Dignité bafouée, humanité niée !

Il y a aussi, ces affaires de «pipi» qui cristallisent l’humiliation ressentie par les vieilles personnes. Mme Bakhta, n’est pas incontinente mais atteinte d’une hémiplégie récente ; elle sonne pour réclamer le bassin… Ou demander à être accompagnés aux toilettes. Et puis avec ses besoins impérieux elle sonne «un peu trop souvent».

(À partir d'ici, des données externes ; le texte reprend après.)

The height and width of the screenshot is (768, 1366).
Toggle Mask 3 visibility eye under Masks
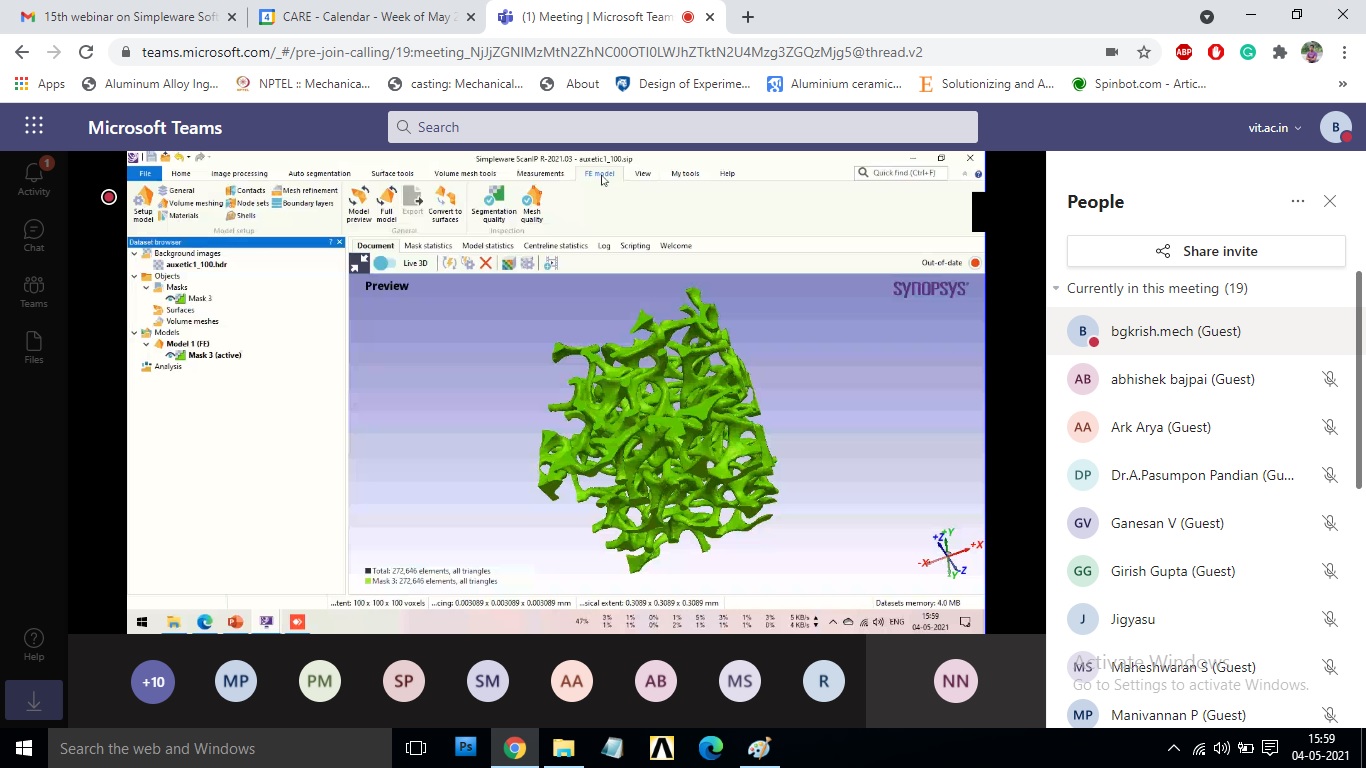170,298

La voilà donc surnommée «Mme Pipi» ! D’abord offusquée, elle sombre dans une profonde tristesse. Puis, face à l’infirmier aux remarques désobligeantes, et en présence d’une cohorte de soignants, Mme Bakhta éclate en larmes : «Qui êtes-vous pour me parler ainsi ? Et qui croyez-vous que je sois pour être traitée de la sorte ?» Dignité bafouée, humanité niée ! «Personne ne respecte notre pudeur, tempête une autre dame hospitalisée. Le personnel hospitalier entre le matin dans les chambres des malades âgés et ouvre les fenêtres sans demander leur avis».

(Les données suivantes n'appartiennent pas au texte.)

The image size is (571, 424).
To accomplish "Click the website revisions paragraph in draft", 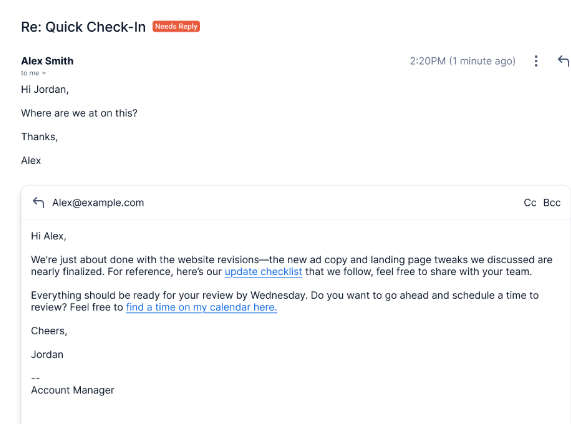I will coord(291,266).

Et cette infirmière infantilisante qui disait à ses collègues hilares : «Tenez les mains de ce pépé que je le gifle.» Sans parler de la vulgarité ambiante et obscénités coutumières : «Alors mémé, t’es pas contente ?», «Ta gueule feignasse», «Magne-toi le cul, paillasse !» Et des vertes et des pas mûres !… Sur le plan psychologique, les spécialistes indiquent que les maladies chroniques et pressions psychologiques constituent 80% des raisons de décès des personnes âgées en Algérie, conséquence de la situation déplorable dans laquelle évolue cette frange de la société. Ils appellent d’ailleurs à l’élargissement des soins à domicile.

Selon des statistiques officielles, 60% des pensionnaires des maisons de retraite pensent au suicide, 40% des personnes âgées sombrent dans le désespoir alors que plus de 100 000 sont atteints de sénilité. Le nombre de personnes âgées victimes de la maltraitance intentionnelle est estimé à plus de 300 000, selon des sources recoupées.

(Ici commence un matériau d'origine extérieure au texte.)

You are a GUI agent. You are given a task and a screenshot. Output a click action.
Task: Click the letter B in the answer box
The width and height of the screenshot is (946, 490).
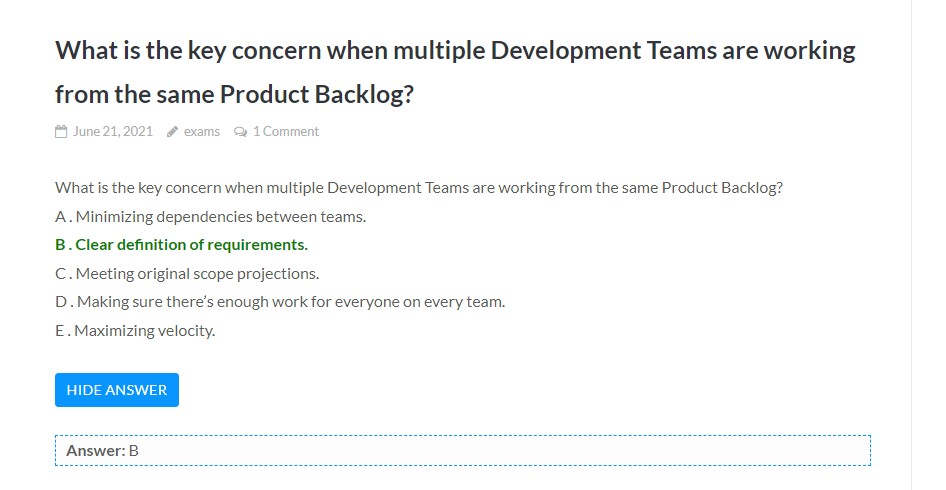coord(134,450)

Fussent-elles imprécises, ces estimations ne permettent plus d’en douter : voilà sans doute le grand scandale du nouveau siècle ! Un scandale qui semble terré, enterré même : il y a cent fois moins d’enfants battus et de femmes rossées… De l’indifférence qu’il suscite dans une société qui ne trouve plus ses repères, le phénomène, honteux, croît et se fortifie. La maltraitance des vieux a de l’avenir, ne serait-ce que démographique. En 2050, 30% de la population auront plus de 60 ans. Il est donc plus que temps de déterrer cet ultime tabou.